**Description of the task:**
Each entry that follows needs to be written out exactly, with nothing left out.

**Input:**
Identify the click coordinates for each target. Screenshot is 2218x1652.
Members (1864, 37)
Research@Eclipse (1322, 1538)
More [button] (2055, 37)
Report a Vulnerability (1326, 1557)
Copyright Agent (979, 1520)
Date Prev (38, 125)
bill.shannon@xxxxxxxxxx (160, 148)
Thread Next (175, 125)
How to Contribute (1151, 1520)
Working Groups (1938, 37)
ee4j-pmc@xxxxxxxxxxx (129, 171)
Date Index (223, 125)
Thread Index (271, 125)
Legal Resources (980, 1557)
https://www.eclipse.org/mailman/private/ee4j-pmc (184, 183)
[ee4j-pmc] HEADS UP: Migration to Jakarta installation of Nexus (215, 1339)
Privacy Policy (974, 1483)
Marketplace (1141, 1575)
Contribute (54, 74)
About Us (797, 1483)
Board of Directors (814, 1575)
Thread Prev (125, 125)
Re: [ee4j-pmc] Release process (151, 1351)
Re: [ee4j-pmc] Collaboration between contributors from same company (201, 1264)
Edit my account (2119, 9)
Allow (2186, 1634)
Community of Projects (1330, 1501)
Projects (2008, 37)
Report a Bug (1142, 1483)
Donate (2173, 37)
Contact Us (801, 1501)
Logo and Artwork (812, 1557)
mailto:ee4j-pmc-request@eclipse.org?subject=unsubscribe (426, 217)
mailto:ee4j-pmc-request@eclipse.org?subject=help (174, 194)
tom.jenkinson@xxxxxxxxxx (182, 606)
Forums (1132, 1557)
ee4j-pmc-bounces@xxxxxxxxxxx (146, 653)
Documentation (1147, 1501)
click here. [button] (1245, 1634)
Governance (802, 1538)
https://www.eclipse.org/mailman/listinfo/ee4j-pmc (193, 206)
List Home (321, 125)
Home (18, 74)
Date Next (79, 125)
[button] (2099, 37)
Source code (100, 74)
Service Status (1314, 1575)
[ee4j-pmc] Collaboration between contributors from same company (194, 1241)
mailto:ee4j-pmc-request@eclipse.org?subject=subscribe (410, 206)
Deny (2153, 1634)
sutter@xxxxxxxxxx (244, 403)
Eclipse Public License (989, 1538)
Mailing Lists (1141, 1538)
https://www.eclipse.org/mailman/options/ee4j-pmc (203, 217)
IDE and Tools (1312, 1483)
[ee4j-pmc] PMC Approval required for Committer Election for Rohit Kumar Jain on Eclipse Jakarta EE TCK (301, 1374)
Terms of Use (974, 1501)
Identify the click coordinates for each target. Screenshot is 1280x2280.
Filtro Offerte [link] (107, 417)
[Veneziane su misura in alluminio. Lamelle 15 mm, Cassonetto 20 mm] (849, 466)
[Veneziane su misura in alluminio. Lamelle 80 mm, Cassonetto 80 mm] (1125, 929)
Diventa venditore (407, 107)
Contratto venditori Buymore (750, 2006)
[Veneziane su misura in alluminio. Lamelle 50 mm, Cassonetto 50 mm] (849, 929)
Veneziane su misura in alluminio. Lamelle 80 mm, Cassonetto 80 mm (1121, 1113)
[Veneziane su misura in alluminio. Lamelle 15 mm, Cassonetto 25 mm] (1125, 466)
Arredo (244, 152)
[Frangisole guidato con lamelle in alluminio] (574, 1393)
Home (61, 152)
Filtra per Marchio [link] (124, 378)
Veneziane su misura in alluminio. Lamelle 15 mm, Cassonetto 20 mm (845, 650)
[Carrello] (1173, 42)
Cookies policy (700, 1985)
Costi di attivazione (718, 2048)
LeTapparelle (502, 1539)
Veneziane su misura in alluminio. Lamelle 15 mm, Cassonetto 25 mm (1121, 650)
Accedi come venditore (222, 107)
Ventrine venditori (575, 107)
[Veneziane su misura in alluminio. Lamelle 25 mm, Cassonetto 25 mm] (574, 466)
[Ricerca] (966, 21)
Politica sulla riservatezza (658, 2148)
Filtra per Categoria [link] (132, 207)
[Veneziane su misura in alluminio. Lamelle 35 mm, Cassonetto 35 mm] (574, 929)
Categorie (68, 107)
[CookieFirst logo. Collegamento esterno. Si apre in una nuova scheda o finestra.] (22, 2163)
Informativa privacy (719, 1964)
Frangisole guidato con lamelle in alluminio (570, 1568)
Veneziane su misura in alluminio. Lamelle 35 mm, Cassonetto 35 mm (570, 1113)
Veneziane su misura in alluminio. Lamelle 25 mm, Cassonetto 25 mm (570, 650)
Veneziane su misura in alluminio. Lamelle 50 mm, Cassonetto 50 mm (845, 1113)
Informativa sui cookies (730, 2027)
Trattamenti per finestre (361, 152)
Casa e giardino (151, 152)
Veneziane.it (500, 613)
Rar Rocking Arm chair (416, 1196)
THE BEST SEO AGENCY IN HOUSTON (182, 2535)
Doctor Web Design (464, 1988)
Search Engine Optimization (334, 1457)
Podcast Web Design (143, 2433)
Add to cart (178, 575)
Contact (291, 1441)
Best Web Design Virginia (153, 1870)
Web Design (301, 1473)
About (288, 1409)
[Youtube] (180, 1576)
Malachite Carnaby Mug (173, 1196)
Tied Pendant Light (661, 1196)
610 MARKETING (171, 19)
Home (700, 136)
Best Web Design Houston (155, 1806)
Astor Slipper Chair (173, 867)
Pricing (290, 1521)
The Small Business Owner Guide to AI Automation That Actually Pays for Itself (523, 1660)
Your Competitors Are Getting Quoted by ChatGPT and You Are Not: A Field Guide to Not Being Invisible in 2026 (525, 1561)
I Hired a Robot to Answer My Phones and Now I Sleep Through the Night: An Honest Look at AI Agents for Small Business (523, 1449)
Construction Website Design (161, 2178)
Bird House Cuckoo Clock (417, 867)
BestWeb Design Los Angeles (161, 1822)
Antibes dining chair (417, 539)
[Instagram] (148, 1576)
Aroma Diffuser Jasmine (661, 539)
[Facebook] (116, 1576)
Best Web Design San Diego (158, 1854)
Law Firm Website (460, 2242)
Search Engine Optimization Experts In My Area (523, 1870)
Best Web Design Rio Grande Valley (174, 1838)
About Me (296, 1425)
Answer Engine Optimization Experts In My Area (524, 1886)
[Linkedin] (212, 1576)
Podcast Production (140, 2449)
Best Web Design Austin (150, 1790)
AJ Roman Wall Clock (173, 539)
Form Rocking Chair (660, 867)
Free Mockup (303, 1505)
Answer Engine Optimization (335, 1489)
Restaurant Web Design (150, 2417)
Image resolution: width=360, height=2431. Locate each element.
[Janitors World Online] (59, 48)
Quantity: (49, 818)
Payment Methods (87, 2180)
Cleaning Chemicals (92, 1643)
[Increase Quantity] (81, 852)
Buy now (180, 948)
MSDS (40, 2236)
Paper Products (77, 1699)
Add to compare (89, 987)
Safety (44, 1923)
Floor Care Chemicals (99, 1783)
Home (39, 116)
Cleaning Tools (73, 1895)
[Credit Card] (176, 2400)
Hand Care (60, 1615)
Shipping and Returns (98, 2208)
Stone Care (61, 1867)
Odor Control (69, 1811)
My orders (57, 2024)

**Solved exercise:**
Identify the click coordinates for each target. Screenshot is 2218x1652.
Members (1864, 37)
Research@Eclipse (1322, 1538)
More [button] (2055, 37)
Report a Vulnerability (1326, 1557)
Copyright Agent (979, 1520)
Date Prev (38, 125)
bill.shannon@xxxxxxxxxx (160, 148)
Thread Next (175, 125)
How to Contribute (1151, 1520)
Working Groups (1938, 37)
ee4j-pmc@xxxxxxxxxxx (129, 171)
Date Index (223, 125)
Thread Index (271, 125)
Legal Resources (980, 1557)
https://www.eclipse.org/mailman/private/ee4j-pmc (184, 183)
[ee4j-pmc] HEADS UP: Migration to Jakarta installation of Nexus (215, 1339)
Privacy Policy (974, 1483)
Marketplace (1141, 1575)
Contribute (54, 74)
About Us (797, 1483)
Board of Directors (814, 1575)
Thread Prev (125, 125)
Re: [ee4j-pmc] Release process (151, 1351)
Re: [ee4j-pmc] Collaboration between contributors from same company (201, 1264)
Edit my account (2119, 9)
Allow (2186, 1634)
Community of Projects (1330, 1501)
Projects (2008, 37)
Report a Bug (1142, 1483)
Donate (2173, 37)
Contact Us (801, 1501)
Logo and Artwork (812, 1557)
mailto:ee4j-pmc-request@eclipse.org?subject=unsubscribe (426, 217)
mailto:ee4j-pmc-request@eclipse.org?subject=help (174, 194)
tom.jenkinson@xxxxxxxxxx (182, 606)
Forums (1132, 1557)
ee4j-pmc-bounces@xxxxxxxxxxx (146, 653)
Documentation (1147, 1501)
click here. [button] (1245, 1634)
Governance (802, 1538)
https://www.eclipse.org/mailman/listinfo/ee4j-pmc (193, 206)
List Home (321, 125)
Home (18, 74)
Date Next (79, 125)
[button] (2099, 37)
Source code (100, 74)
Service Status (1314, 1575)
[ee4j-pmc] Collaboration between contributors from same company (194, 1241)
mailto:ee4j-pmc-request@eclipse.org?subject=subscribe (410, 206)
Deny (2153, 1634)
sutter@xxxxxxxxxx (244, 403)
Eclipse Public License (989, 1538)
Mailing Lists (1141, 1538)
https://www.eclipse.org/mailman/options/ee4j-pmc (203, 217)
IDE and Tools (1312, 1483)
[ee4j-pmc] PMC Approval required for Committer Election for Rohit Kumar Jain on Eclipse Jakarta EE TCK (301, 1374)
Terms of Use (974, 1501)
Identify the click coordinates for each target. Screenshot is 1280x2280.
Filtro Offerte [link] (107, 417)
[Veneziane su misura in alluminio. Lamelle 15 mm, Cassonetto 20 mm] (849, 466)
[Veneziane su misura in alluminio. Lamelle 80 mm, Cassonetto 80 mm] (1125, 929)
Diventa venditore (407, 107)
Contratto venditori Buymore (750, 2006)
[Veneziane su misura in alluminio. Lamelle 50 mm, Cassonetto 50 mm] (849, 929)
Veneziane su misura in alluminio. Lamelle 80 mm, Cassonetto 80 mm (1121, 1113)
[Veneziane su misura in alluminio. Lamelle 15 mm, Cassonetto 25 mm] (1125, 466)
Arredo (244, 152)
[Frangisole guidato con lamelle in alluminio] (574, 1393)
Home (61, 152)
Filtra per Marchio [link] (124, 378)
Veneziane su misura in alluminio. Lamelle 15 mm, Cassonetto 20 mm (845, 650)
[Carrello] (1173, 42)
Cookies policy (700, 1985)
Costi di attivazione (718, 2048)
LeTapparelle (502, 1539)
Veneziane su misura in alluminio. Lamelle 15 mm, Cassonetto 25 mm (1121, 650)
Accedi come venditore (222, 107)
Ventrine venditori (575, 107)
[Veneziane su misura in alluminio. Lamelle 25 mm, Cassonetto 25 mm] (574, 466)
[Ricerca] (966, 21)
Politica sulla riservatezza (658, 2148)
Filtra per Categoria [link] (132, 207)
[Veneziane su misura in alluminio. Lamelle 35 mm, Cassonetto 35 mm] (574, 929)
Categorie (68, 107)
[CookieFirst logo. Collegamento esterno. Si apre in una nuova scheda o finestra.] (22, 2163)
Informativa privacy (719, 1964)
Frangisole guidato con lamelle in alluminio (570, 1568)
Veneziane su misura in alluminio. Lamelle 35 mm, Cassonetto 35 mm (570, 1113)
Veneziane su misura in alluminio. Lamelle 25 mm, Cassonetto 25 mm (570, 650)
Veneziane su misura in alluminio. Lamelle 50 mm, Cassonetto 50 mm (845, 1113)
Informativa sui cookies (730, 2027)
Trattamenti per finestre (361, 152)
Casa e giardino (151, 152)
Veneziane.it (500, 613)
Rar Rocking Arm chair (416, 1196)
THE BEST SEO AGENCY IN HOUSTON (182, 2535)
Doctor Web Design (464, 1988)
Search Engine Optimization (334, 1457)
Podcast Web Design (143, 2433)
Add to cart (178, 575)
Contact (291, 1441)
Best Web Design Virginia (153, 1870)
Web Design (301, 1473)
About (288, 1409)
[Youtube] (180, 1576)
Malachite Carnaby Mug (173, 1196)
Tied Pendant Light (661, 1196)
610 MARKETING (171, 19)
Home (700, 136)
Best Web Design Houston (155, 1806)
Astor Slipper Chair (173, 867)
Pricing (290, 1521)
The Small Business Owner Guide to AI Automation That Actually Pays for Itself (523, 1660)
Your Competitors Are Getting Quoted by ChatGPT and You Are Not: A Field Guide to Not Being Invisible in 2026 (525, 1561)
I Hired a Robot to Answer My Phones and Now I Sleep Through the Night: An Honest Look at AI Agents for Small Business (523, 1449)
Construction Website Design (161, 2178)
Bird House Cuckoo Clock (417, 867)
BestWeb Design Los Angeles (161, 1822)
Antibes dining chair (417, 539)
[Instagram] (148, 1576)
Aroma Diffuser Jasmine (661, 539)
[Facebook] (116, 1576)
Best Web Design San Diego (158, 1854)
Law Firm Website (460, 2242)
Search Engine Optimization Experts In My Area (523, 1870)
Best Web Design Rio Grande Valley (174, 1838)
About Me (296, 1425)
Answer Engine Optimization Experts In My Area (524, 1886)
[Linkedin] (212, 1576)
Podcast Production (140, 2449)
Best Web Design Austin (150, 1790)
AJ Roman Wall Clock (173, 539)
Form Rocking Chair (660, 867)
Free Mockup (303, 1505)
Answer Engine Optimization (335, 1489)
Restaurant Web Design (150, 2417)
Image resolution: width=360, height=2431. Locate each element.
[Janitors World Online] (59, 48)
Quantity: (49, 818)
Payment Methods (87, 2180)
Cleaning Chemicals (92, 1643)
[Increase Quantity] (81, 852)
Buy now (180, 948)
MSDS (40, 2236)
Paper Products (77, 1699)
Add to compare (89, 987)
Safety (44, 1923)
Floor Care Chemicals (99, 1783)
Home (39, 116)
Cleaning Tools (73, 1895)
[Credit Card] (176, 2400)
Hand Care (60, 1615)
Shipping and Returns (98, 2208)
Stone Care (61, 1867)
Odor Control (69, 1811)
My orders (57, 2024)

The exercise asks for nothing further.